Bypassing the Groenewold-van Hove Obstruction: A New Argument in Favor of Born-Jordan Quantization

TL;DR

This paper proposes a modified quantization approach that bypasses the Groenewold-van Hove obstruction by only requiring commutator-Poisson bracket correspondence for specific Hamiltonian functions, aligning with Born-Jordan quantization.

Contribution

It introduces a weakened quantization condition that allows for a consistent quantization procedure avoiding known obstructions, connecting to the historic Born-Jordan rule.

Findings

Constructs a well-defined quantization method under the weakened condition.

Shows the method aligns with Born-Jordan quantization for polynomial observables.

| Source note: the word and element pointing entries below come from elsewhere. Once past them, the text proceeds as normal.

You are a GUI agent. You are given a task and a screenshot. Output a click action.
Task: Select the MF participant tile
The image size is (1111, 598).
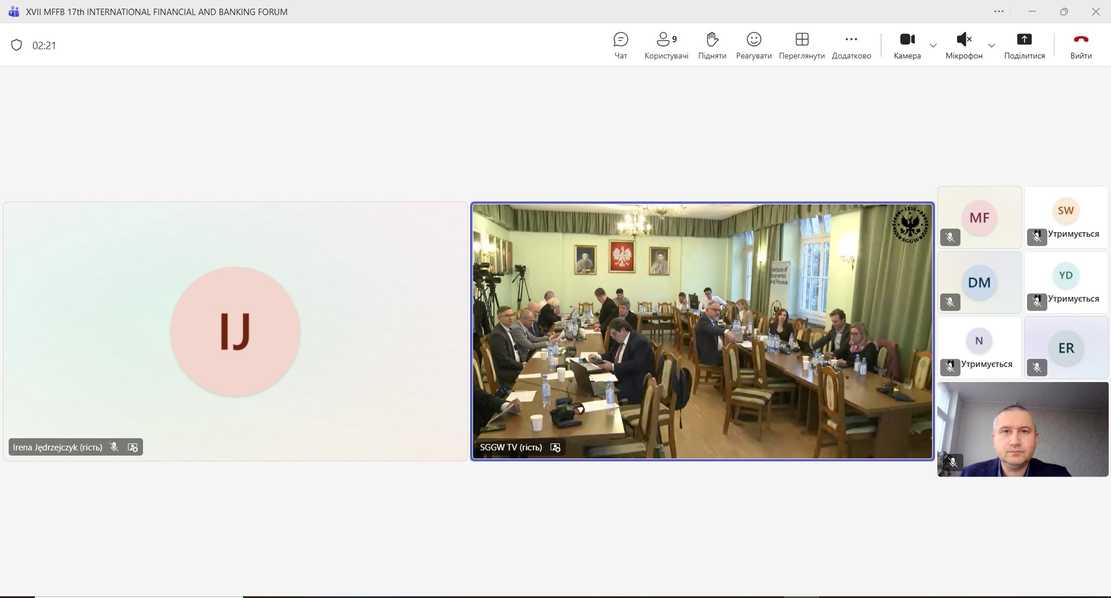[x=979, y=217]
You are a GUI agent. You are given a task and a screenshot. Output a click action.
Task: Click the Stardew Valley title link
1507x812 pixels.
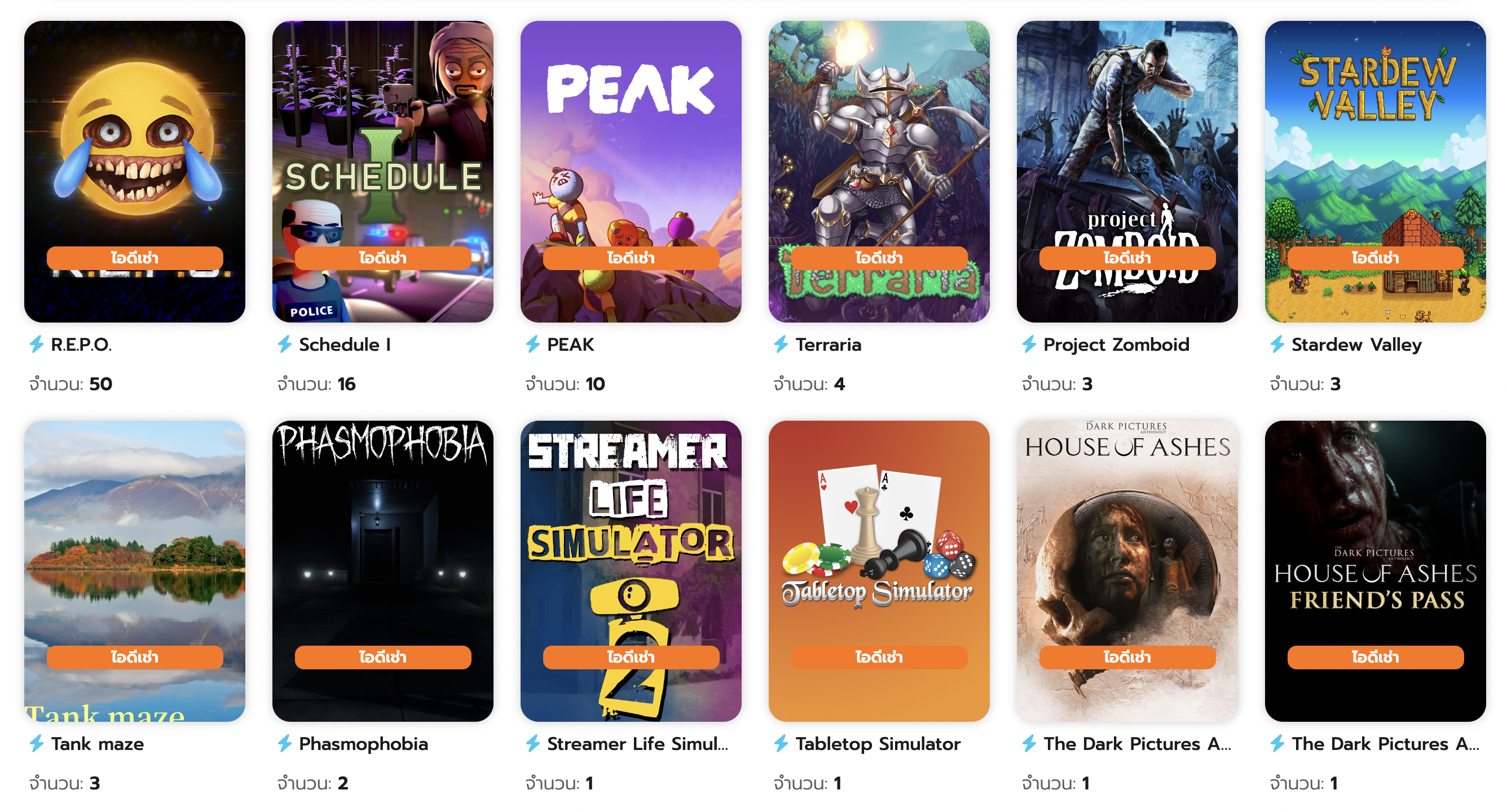click(x=1356, y=345)
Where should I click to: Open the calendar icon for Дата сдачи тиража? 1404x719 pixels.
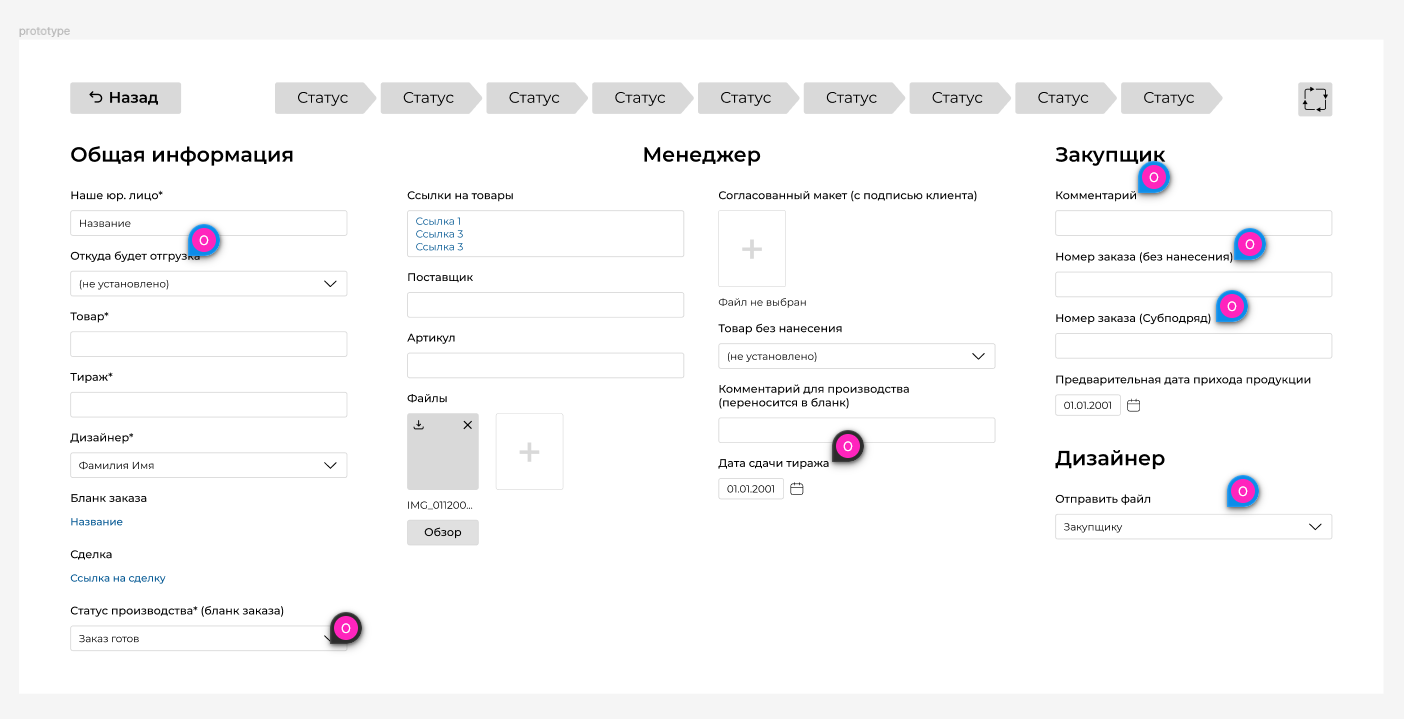797,489
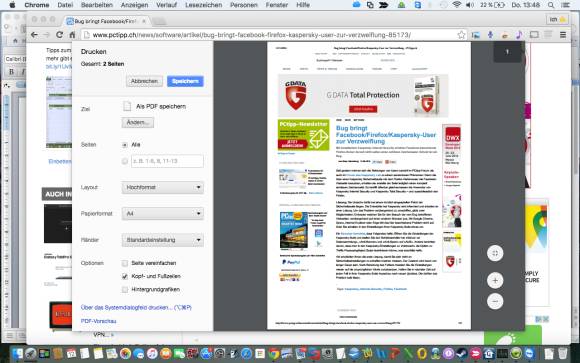Open the Papierformat A4 dropdown

[163, 214]
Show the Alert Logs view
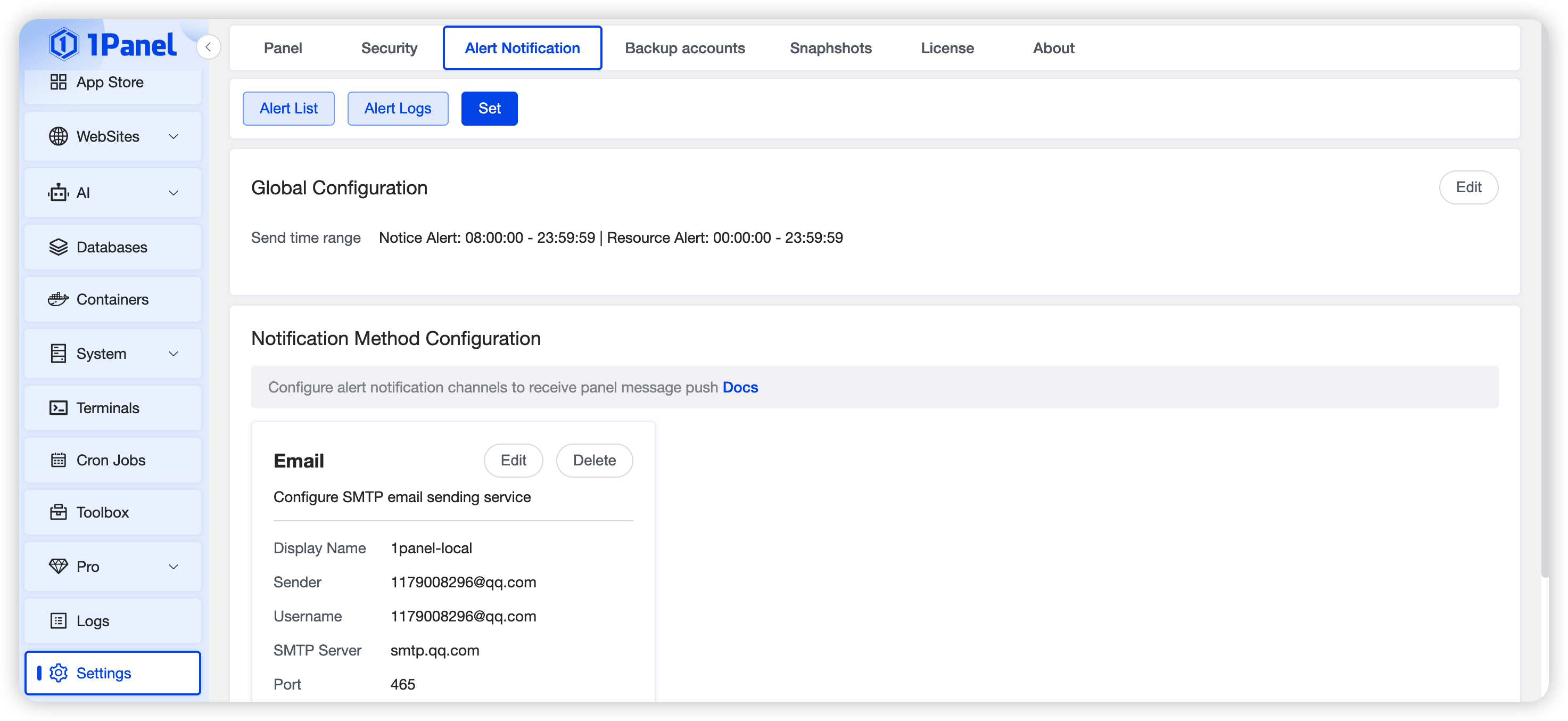This screenshot has height=721, width=1568. click(398, 109)
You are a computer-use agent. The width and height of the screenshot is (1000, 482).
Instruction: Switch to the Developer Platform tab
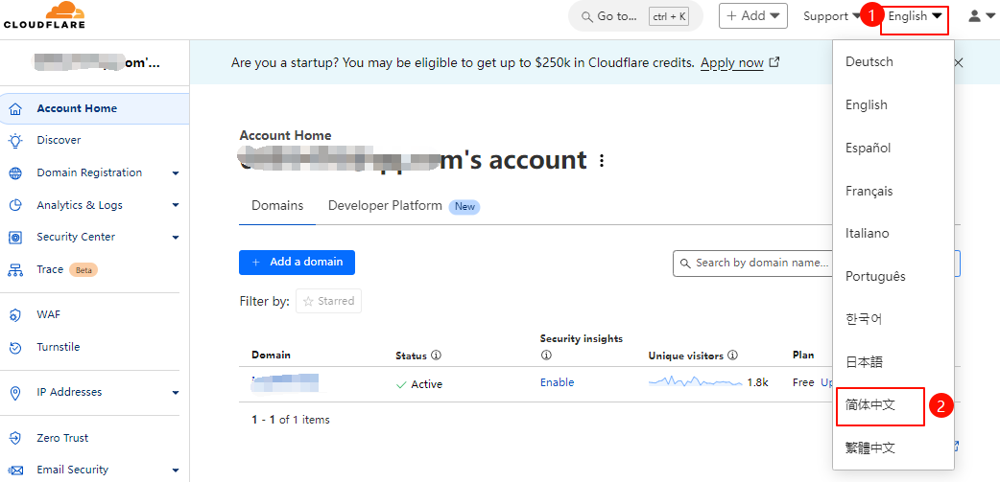tap(385, 206)
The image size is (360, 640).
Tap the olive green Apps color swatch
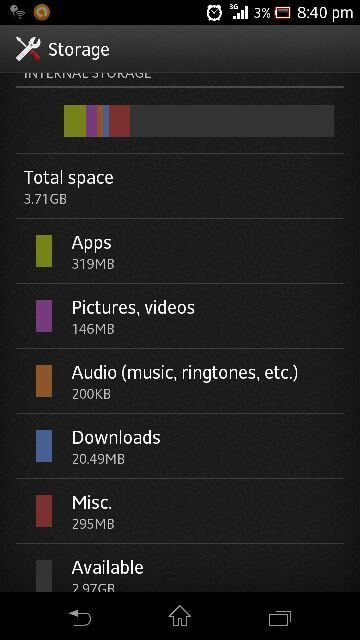pos(44,251)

Demonstrates the approach bypasses the Groenewold-van Hove no-go theorem.

Abstract

There are known obstructions to a full quantization in the spirit of Dirac's approach, the most known being the Groenewold-van Hove no-go result. We show, following a suggestion of S. K. Kauffmann, that it is possible to construct a well-defined quantization procedure by weakening the usual requirement that commutators should correspond to Poisson brackets. The weaker requirement consists in demanding that this correspondence should only hold for Hamiltonian functions of the type T(p)+V(q). This reformulation leads to a non-injective quantization of all observables which, when restricted to polynomials, is the rule proposed by Born and Jordan in the early days of quantum mechanics.